We've had the microwave for several months to a year and never had brownouts when using it before.

I suspect it could be the breaker or maybe some of the wires to the house got fried again.

Any ideas? How would I troubleshoot this? I need to be able to use my microwave since I don't have a working oven.


----------



## nealtw (Aug 26, 2015)

Sounds like it should have tripped a breaker or blown a fuse, what size fuses or breaker is on that line.
You could plug it into a different circuit and see if you get the same effect.


----------



## zannej (Aug 27, 2015)

I'm not quite sure. I'll have to look at the box in the morning when there is more light and see if I can figure out which one its on.

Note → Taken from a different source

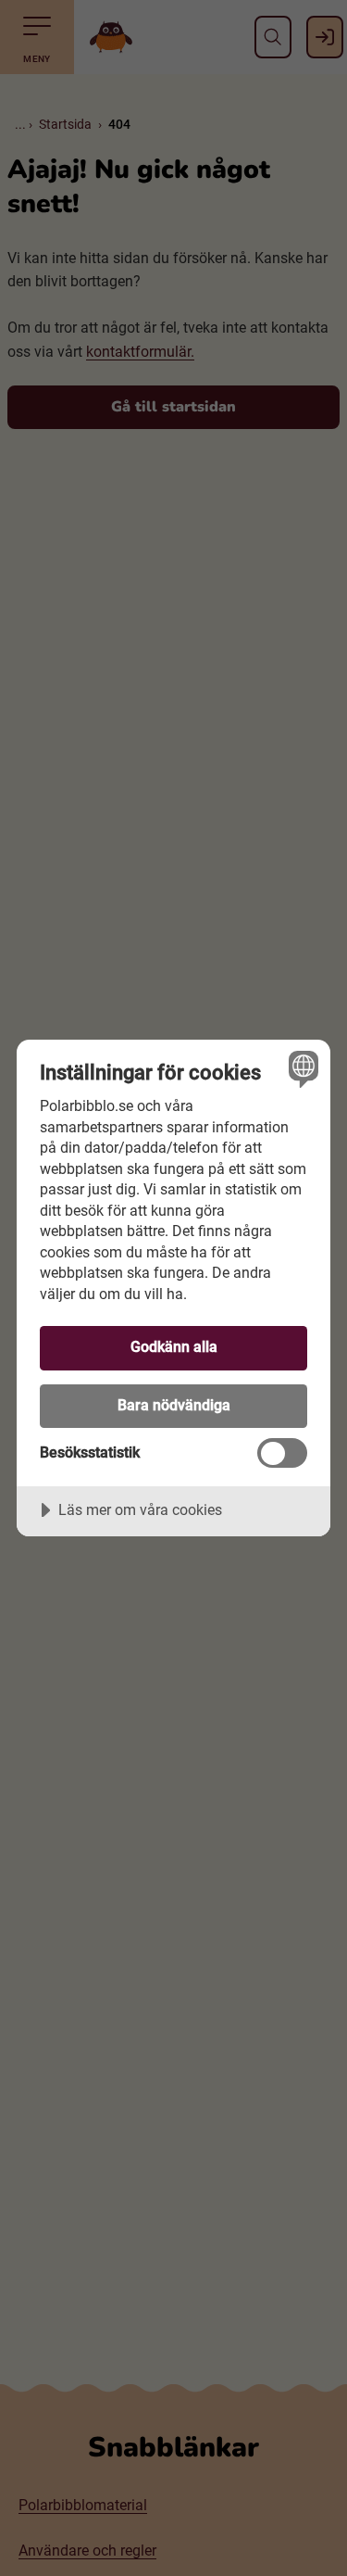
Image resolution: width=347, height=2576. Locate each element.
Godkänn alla (173, 1347)
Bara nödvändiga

Just realized that my air conditioner is not working. Went to check it and there doesn't appear to be any power to the thermostat.

My brother went and looked at the breaker box and claimed everything was on.

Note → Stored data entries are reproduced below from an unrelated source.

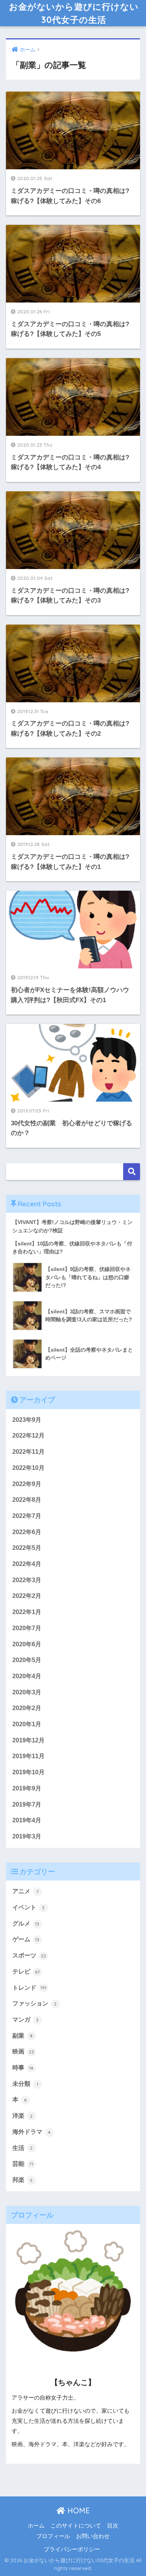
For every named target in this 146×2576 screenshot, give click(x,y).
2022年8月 (26, 1500)
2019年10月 (28, 1772)
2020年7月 (26, 1628)
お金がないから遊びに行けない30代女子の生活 (74, 13)
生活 (22, 2148)
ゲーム (26, 1939)
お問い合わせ (93, 2536)
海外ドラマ (31, 2132)
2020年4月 (26, 1676)
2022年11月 (28, 1451)
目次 (112, 2526)
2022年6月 (26, 1532)
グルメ (26, 1923)
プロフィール (53, 2536)
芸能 (23, 2163)
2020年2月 (26, 1708)
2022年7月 (26, 1516)
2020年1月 (26, 1724)
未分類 (25, 2084)
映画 (23, 2051)
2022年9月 (26, 1484)
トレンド (29, 1987)
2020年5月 (26, 1660)
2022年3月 (26, 1580)
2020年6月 (26, 1644)
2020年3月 (26, 1692)
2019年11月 (28, 1756)
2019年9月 (26, 1788)
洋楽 (22, 2115)
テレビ (26, 1971)
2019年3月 (26, 1836)
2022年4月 (26, 1564)
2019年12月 (28, 1740)
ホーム (36, 2526)
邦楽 (22, 2180)
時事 (23, 2067)
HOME (77, 2510)
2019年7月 (26, 1804)
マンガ (25, 2019)
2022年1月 (26, 1612)
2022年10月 (28, 1468)
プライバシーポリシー (72, 2549)
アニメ (25, 1891)
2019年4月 (26, 1820)
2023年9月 (26, 1420)
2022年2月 (26, 1596)
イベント (28, 1907)
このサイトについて (76, 2526)
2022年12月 (28, 1435)
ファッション (34, 2003)
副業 (22, 2035)
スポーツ (29, 1955)
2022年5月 (26, 1548)
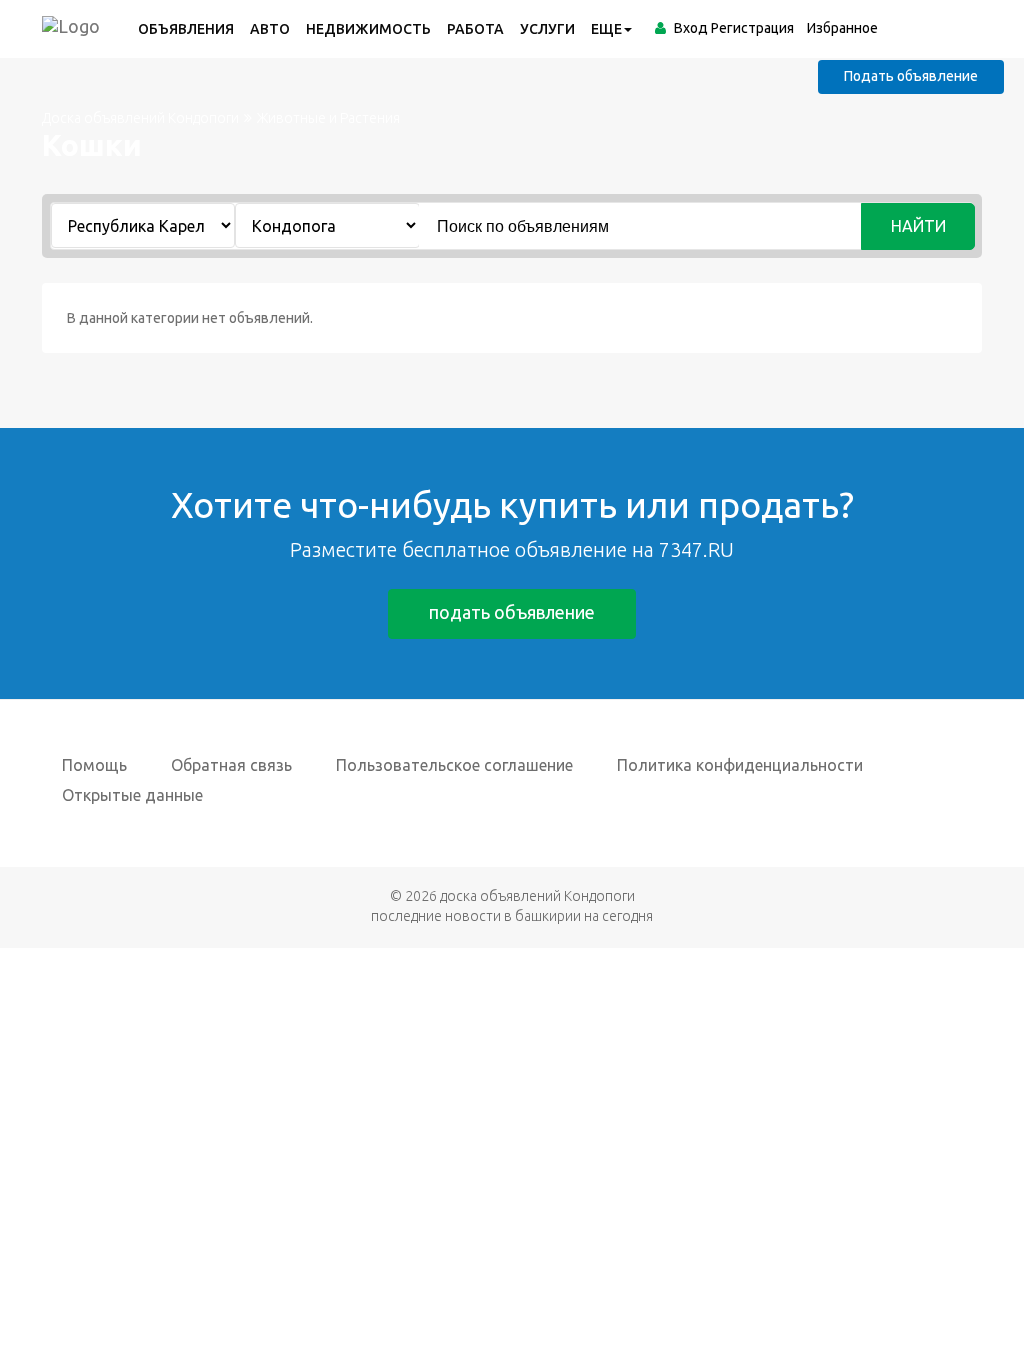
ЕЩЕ (606, 29)
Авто (270, 29)
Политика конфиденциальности (740, 765)
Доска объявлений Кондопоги (140, 118)
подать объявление (512, 612)
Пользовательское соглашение (454, 765)
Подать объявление (911, 76)
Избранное (842, 28)
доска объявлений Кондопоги (537, 896)
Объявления (186, 29)
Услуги (547, 29)
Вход (691, 28)
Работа (475, 29)
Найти (918, 226)
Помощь (94, 765)
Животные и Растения (328, 118)
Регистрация (752, 28)
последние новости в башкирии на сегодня (512, 916)
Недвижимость (368, 29)
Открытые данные (132, 795)
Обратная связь (231, 765)
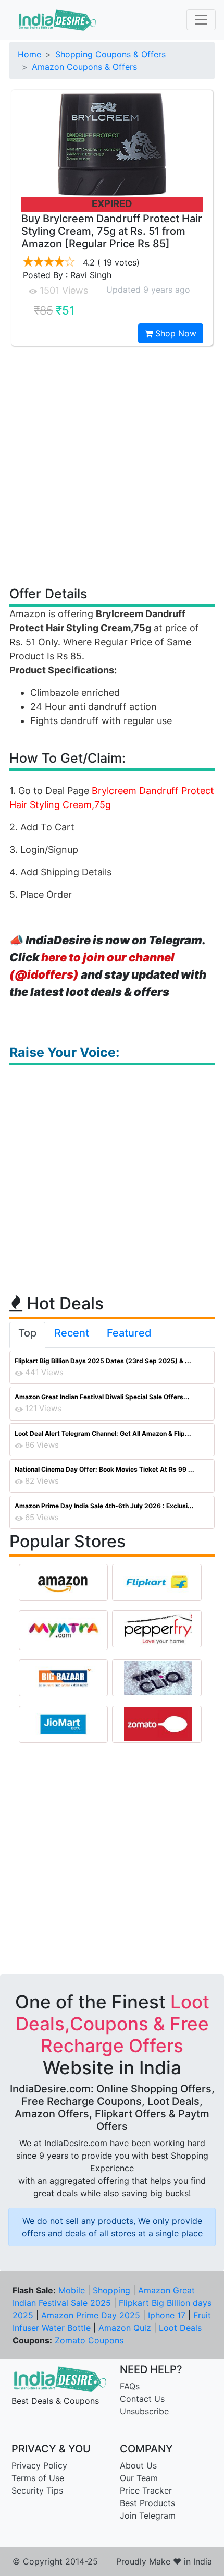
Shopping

Gonna see if I can get my certified electrician friend over to take a look. I have a switch to swap over to generator power that I can use to shut off power to the box. I hope I'm still able to flip it. It hasn't been used in years.


----------



## nealtw (Aug 27, 2015)

If you're not comfortable digging in yourself. don't do anything until you get sparky out to have a look.


----------



## zannej (Aug 27, 2015)

I hope he can come out soon. I just tried to flush the toilet and it wouldn't go... No water refilling the tank. I think the power must be out to the well. I checked and all of the breakers are on. I even flipped a few on and off.

At least some of the power is still working... Gonna have to see if I can find a voltmeter for my friend to use. But the lights in the room with my electrical toolbox don't work.


----------



## JoeD (Aug 27, 2015)

Sounds like you have lost one of the hot legs feeding your house. I would call the POCO. This often a loose connection in the meter pan or at one of the POCO connections.


----------



## nealtw (Aug 27, 2015)

I think Joe has it right.


----------



## zannej (Aug 27, 2015)

Thanks, Joe. I really don't know much about the stuff in the box. Took some pictures:


















Just called the power company and they are sending out a trouble call. Also got them to correct my neighbor's address in the system bc he was still claiming my address.


----------



## JoeD (Aug 27, 2015)

Let us know what they find.


----------



## zannej (Aug 27, 2015)

Joe wins today. It was a loose connection at the top of the meter pole. That was the first place I asked them to check, but they decided to check every other pole in the yard first. But now its fixed.


----------



## JoeD (Aug 28, 2015)

Thanks for letting us know the outcome.


----------



## zannej (Aug 28, 2015)

Thanks for the advice. Would have wasted more time trying to find an electrician otherwise. 
Although it was funny-- I told the guys they should check the top of the meter pole because that was where something burned out last time. They decided to check every other pole in the yard first (I think there were 2 or 3 others) and THEN checked the meter pole. Granted, I know why they did that-- to see if the interrupt was before the meter pole since the other poles were on the way.

One of the guys at first said "Well, nothing wrong here" when he checked the meter and the other guy pointed out that if we were running something large it would probably change and they couldn't tell when the larger items were not running. Glad he decided to check.


----------